Storm foi amarrado ao portão da União Zoófila (UZ) há 11 anos. Há 4.017 dias que vive na associação lisboeta, onde é “obrigado” a olhar todos os dias para o local onde os seus antigos donos o abandonaram. Já passou por muito e quis sempre viver mais um dia. Movido única e exclusivamente pela esperança de um dia poder deixar aquele portão para trás.
Os voluntários da associação já estão mais do que habituados a acolher animais que são deixados à sua porta. E não o dizem com o mínimo de orgulho: “Já aconteceu deixarem-nos transportadoras com gatos e cães na entrada, em plena luz do dia. Com pessoas a entrar e a sair. Agora, já não acontece tanto. Deixam-nos amarrados a uma árvore que está mais distante”, revela à PiT Margarida Saldanha, 49 anos.
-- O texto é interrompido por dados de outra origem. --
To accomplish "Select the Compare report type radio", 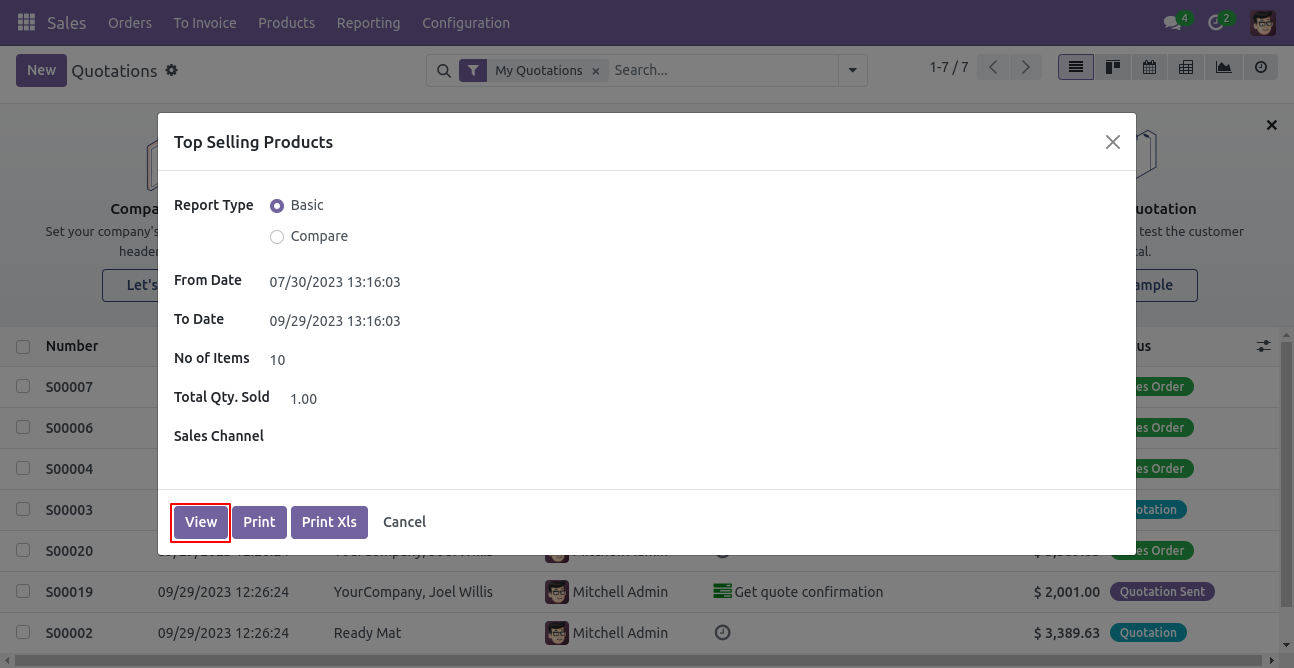I will tap(277, 237).
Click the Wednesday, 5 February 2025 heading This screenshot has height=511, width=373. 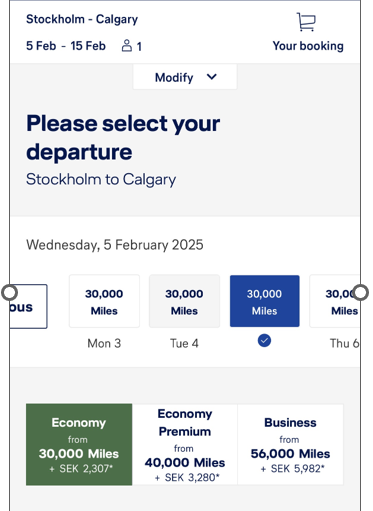pos(115,245)
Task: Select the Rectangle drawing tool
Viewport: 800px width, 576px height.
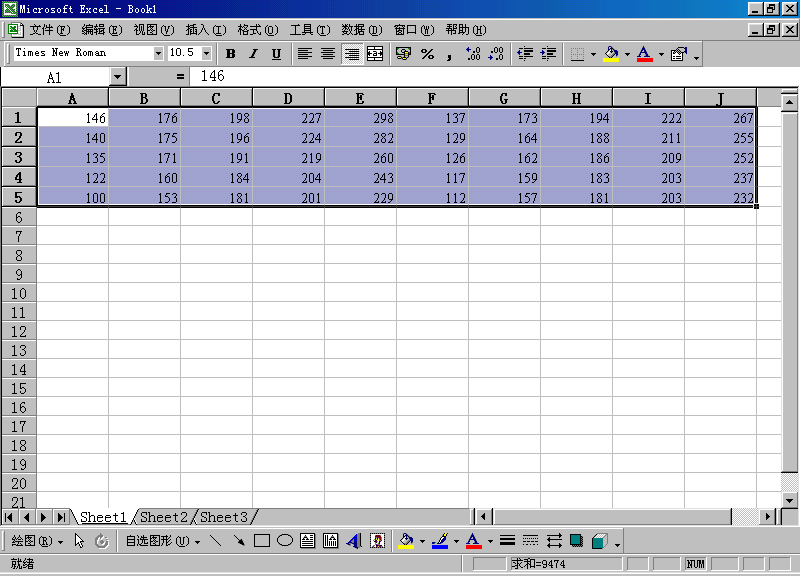Action: click(x=262, y=541)
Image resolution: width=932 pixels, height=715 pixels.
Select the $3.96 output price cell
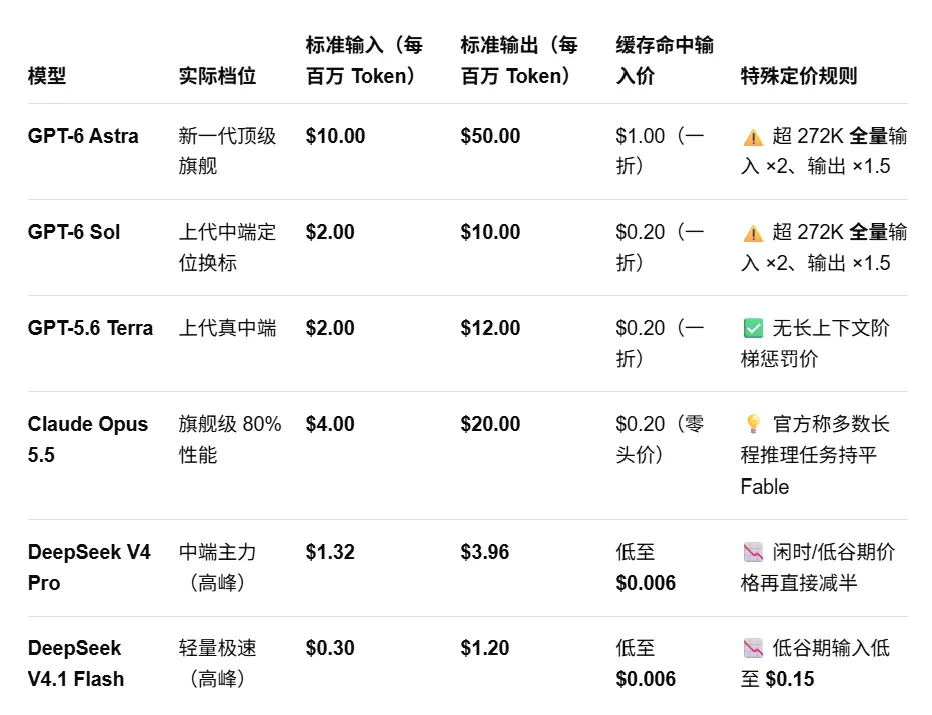pyautogui.click(x=485, y=552)
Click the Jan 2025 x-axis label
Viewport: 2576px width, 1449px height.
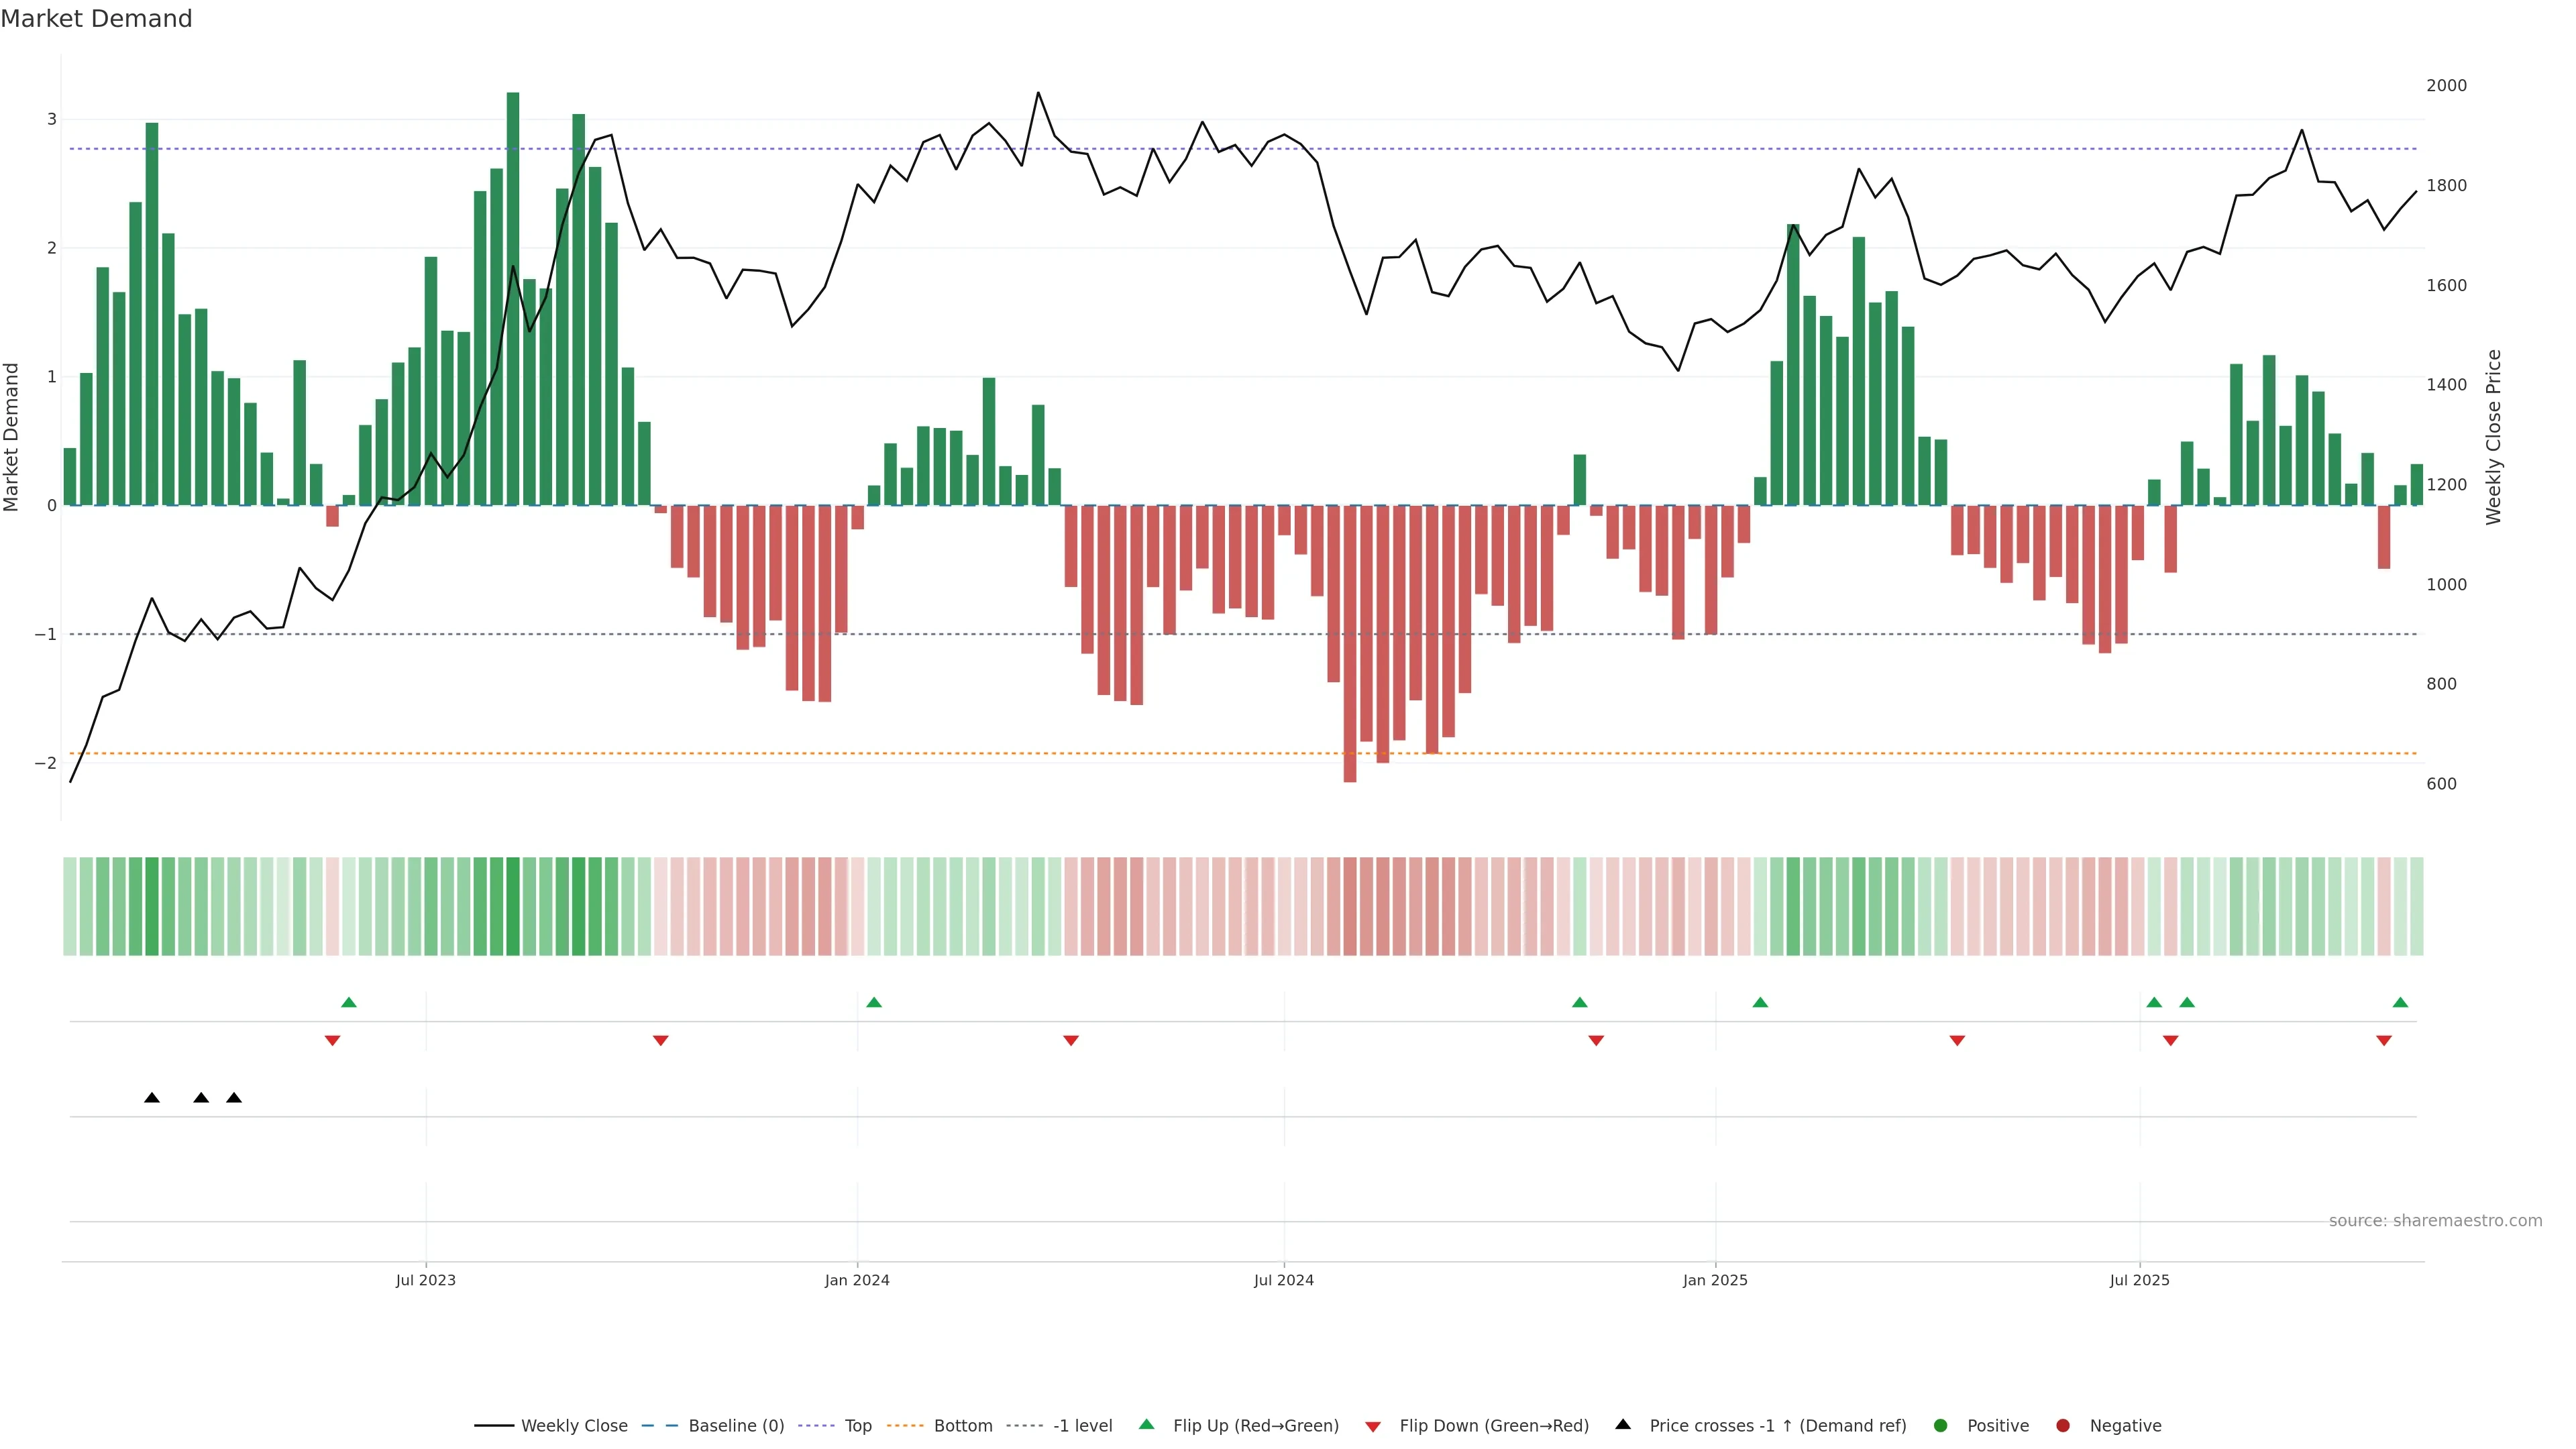tap(1715, 1280)
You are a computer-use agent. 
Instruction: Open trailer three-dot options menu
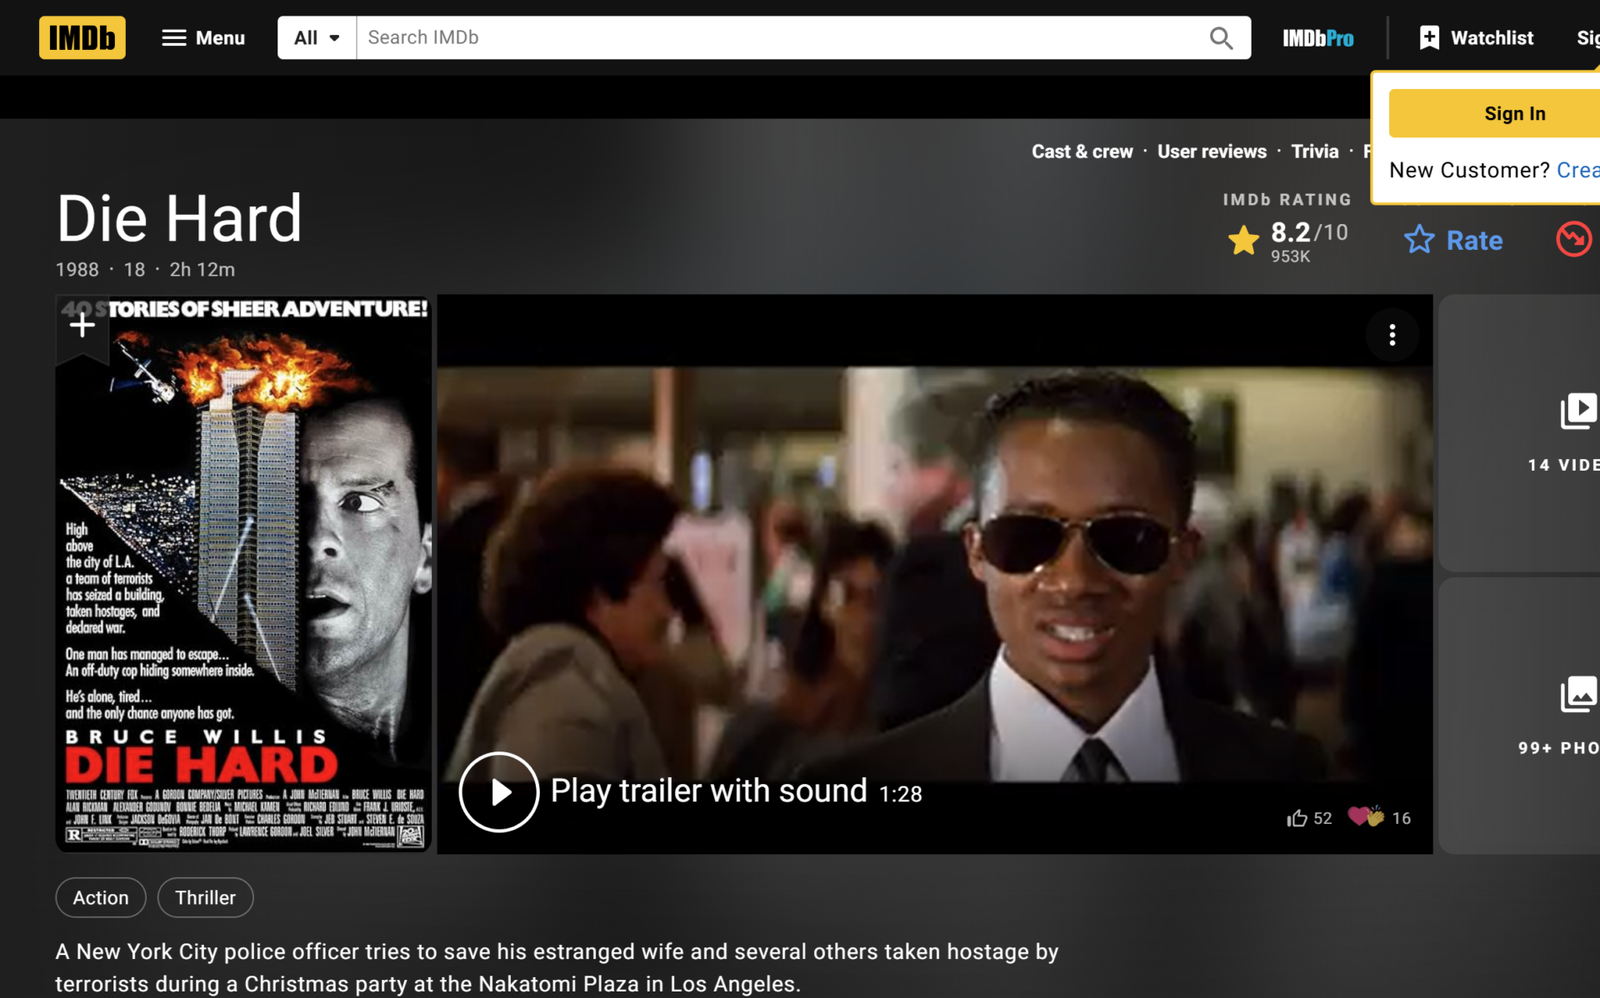1392,335
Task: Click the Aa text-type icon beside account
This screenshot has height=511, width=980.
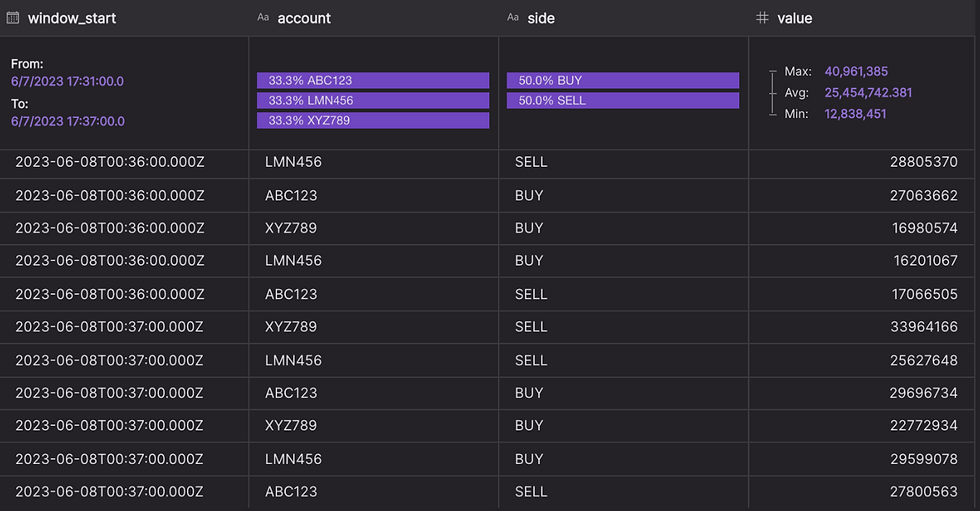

Na UZ todos são tratados por igual pelos voluntários. Quer tenham sido encontrados na rua ou acorrentados ao portão de boas-vindas, como foi o caso do cão mix de Staffordshire e Bull Terrier. No entanto, o mesmo não acontece com os seus seguidores.
Há cães que têm mais visibilidade do que outros, nas redes sociais. E, geralmente, quanto pior estiver o animal, mais atenção tem, como foi o caso de Sombra, que viveu 11 anos sob a negligência dos donos e terá um final feliz em breve. Já Storm, luta há 14 anos para continuar a viver, mas combateu todas as batalhas no silêncio.
“Ele é um cão muito dócil e é uma história de resiliência”, destaca Margarida. Quando o cão chegou à UZ, em 2012, já vinha com leishmaniose. Mas o verdadeiro terror aconteceu quatro anos mais tarde: “Tivemos um surto de esgana no canil e, apesar de ele estar vacinado, não lhe conseguiu escapar. Aí, entrou em quarentena absoluta”.
“O facto de ter ficado uma temporada sem sair gerou algum stress e uma maior reatividade a outros cães”, recorda a voluntária. Não foi fácil voltar a trazer felicidade e energia ao cão que outrora foi amarrado no portão. Mas, aos poucos, Storm foi permitindo que o sol apaziguasse todas as tempestades.
“Ele é um grande exemplo. Safou-se da esgana, controlou a leishmaniose e ainda cegou de um olho. Agora, já não só é solto no abrigo, como vai uma vez por dia à rua”. Storm tem uma madrinha “que lhe dedica tempo” e que vai frequentemente à associação. Mas isso continua a não ser suficiente para se sentir um cão completamente feliz.
Com 14 anos, Storm já é considerado um cão sénior, o que o torna menos atrativo a possíveis adotantes e também mais fraco para lutar contra outras tempestades. Contudo, não é por isso que deixa de tentar. E a última foi a prova disso.
Em maio, o cão foi-se abaixo, devido aos problemas em andar e às dores infernais que isso lhe causava. “Pensámos que pudesse estar com uma doença osteoarticular degenerativa. Foi internado no hospital, mas voltou de lá com as mesmas dificuldades motoras”.
Aí, a madrinha angariou fundos para pedir uma segunda opinião a outro hospital: “Fizeram uma TAC e visualizaram duas hérnias. Foi operado em junho e já está em fase de reabilitação. Já está a andar, o que é fantástico. Ninguém estava à espera”, diz Margarida.
Storm vai ficar mais um mês na clínica de reabilitação, o que significará um custo de 600€ para a UZ, fora as despesas de alimentação e medicação: “Diria que, com este miúdo, gastámos cerca de três a quatro mil euros, no espaço de um mês. A diferença foi tratar em vez de eutanasiar”.
A “velhice” de Storm em nada impediu que tivesse uma segunda oportunidade. Pelo menos, é assim que os voluntários veem a situação. Só é pena que não seja vista dessa forma por possíveis adotantes. Mas o cão não desiste de encontrar uma família que lhe dê um último conforto no final de vida.